Below is a set of records. Repeat all of them exactly.

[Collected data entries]
-------

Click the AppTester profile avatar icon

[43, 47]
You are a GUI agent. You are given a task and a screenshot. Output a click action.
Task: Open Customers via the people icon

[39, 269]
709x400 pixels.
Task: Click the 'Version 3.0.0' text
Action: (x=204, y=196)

-------

• [ANSWER TO THE EXERCISE]:
Click the AppTester profile avatar icon

[43, 47]
You are a GUI agent. You are given a task and a screenshot. Output a click action.
Task: Open Customers via the people icon

[39, 269]
709x400 pixels.
Task: Click the 'Version 3.0.0' text
Action: (x=204, y=196)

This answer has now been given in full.